Ray;
Even if you can get "quite good" imaging without masking, why not to implement masking in negative films because it is possible, and probably quite easy to do so? I think this is all about development. Many inventions are not groundbreaking, but fine-tune the results. Nothing is a "must", but today we take the extraordinarily high quality for granted, while it's mostly thanks to dozens of small inventions during decades.
With slides, if you added a mask, you would need a compensating blue filter in the projector so that orange mask + dye impurities + blue filter together equal to neutral density, but you would have huge light losses and it wouldn't be practical.

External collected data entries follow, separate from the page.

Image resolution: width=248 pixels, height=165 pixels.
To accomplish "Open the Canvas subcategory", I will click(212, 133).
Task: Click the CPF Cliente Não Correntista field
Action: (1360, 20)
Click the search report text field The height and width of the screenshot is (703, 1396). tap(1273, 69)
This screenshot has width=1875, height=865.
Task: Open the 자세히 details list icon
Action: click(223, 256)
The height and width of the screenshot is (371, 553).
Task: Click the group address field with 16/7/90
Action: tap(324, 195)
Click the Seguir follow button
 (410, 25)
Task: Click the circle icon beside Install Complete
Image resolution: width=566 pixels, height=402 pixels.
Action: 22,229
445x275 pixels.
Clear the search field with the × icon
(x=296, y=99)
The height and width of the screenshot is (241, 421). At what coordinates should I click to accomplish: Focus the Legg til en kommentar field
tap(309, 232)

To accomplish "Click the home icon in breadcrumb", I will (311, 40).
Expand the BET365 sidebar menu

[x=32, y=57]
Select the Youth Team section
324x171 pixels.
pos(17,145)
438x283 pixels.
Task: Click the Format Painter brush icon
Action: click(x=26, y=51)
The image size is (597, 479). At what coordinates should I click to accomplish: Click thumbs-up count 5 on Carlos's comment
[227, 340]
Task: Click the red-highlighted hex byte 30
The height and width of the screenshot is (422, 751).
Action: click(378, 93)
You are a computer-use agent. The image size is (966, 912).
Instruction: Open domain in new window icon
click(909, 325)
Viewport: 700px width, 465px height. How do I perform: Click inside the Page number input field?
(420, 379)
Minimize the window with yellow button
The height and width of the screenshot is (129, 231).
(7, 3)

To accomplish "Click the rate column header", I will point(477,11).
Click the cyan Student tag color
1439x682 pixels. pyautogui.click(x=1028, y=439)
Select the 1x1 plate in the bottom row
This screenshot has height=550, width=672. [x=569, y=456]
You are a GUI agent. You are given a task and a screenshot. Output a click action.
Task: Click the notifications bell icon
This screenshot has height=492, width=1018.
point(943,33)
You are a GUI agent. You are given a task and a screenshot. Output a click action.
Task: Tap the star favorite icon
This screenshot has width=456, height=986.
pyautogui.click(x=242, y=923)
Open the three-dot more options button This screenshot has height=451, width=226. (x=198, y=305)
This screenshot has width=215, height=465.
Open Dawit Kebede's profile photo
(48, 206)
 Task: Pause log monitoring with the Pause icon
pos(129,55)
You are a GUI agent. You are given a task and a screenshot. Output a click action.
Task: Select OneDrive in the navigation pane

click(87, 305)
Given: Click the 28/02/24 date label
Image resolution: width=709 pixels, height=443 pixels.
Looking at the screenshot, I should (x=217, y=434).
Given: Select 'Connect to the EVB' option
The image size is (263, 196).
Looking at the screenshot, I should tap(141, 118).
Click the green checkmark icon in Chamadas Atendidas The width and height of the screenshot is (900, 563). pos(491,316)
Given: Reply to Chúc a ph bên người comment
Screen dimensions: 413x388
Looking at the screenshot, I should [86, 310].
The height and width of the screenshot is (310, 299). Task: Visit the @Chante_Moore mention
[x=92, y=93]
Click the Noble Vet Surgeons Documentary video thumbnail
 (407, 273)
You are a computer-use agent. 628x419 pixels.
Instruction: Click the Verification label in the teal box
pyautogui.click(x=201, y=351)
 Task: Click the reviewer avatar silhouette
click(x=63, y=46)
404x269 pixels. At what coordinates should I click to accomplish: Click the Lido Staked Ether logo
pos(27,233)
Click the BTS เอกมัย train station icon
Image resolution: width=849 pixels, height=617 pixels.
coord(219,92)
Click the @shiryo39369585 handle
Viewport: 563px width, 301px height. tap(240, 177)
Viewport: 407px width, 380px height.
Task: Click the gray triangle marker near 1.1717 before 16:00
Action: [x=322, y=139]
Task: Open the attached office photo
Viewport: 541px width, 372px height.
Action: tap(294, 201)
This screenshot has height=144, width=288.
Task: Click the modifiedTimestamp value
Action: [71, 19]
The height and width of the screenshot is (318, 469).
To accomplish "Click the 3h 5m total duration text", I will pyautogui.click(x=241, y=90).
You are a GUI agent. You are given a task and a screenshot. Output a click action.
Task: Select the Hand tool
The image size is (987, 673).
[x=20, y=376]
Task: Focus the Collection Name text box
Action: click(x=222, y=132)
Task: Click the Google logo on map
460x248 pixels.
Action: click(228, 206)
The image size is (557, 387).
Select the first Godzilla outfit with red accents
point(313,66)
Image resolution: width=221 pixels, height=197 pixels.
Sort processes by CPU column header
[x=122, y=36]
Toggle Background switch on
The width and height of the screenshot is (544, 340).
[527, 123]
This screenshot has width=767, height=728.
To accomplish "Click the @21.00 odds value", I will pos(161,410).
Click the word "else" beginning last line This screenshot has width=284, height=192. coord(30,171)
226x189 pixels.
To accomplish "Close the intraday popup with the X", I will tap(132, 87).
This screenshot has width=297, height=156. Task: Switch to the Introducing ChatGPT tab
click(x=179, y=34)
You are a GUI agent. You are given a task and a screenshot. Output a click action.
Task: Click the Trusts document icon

But orange mask in negative material, which is not to be viewed directly anyway, is very practical and is very easy to compensate for in all workflows. For example, RA-4 papers have different sensitivities for R/G/B emulsions so that orange light will work directly. (In fact it's made even more red-orange with the filtration, so the "mask" helps with this. This is because of color separation without the need of yellow filter layer in paper.)
However, orange mask has started causing some (usually minor) problems in the 2000's because of some scanners that are built by idiots, and software written by idiots. Luckily, we don't need to discuss this at APUG in detail which is why I love this place.
PE and Ray, please try to keep calm... I don't know what's going on with you two or why, but I know it doesn't make anyone feel good.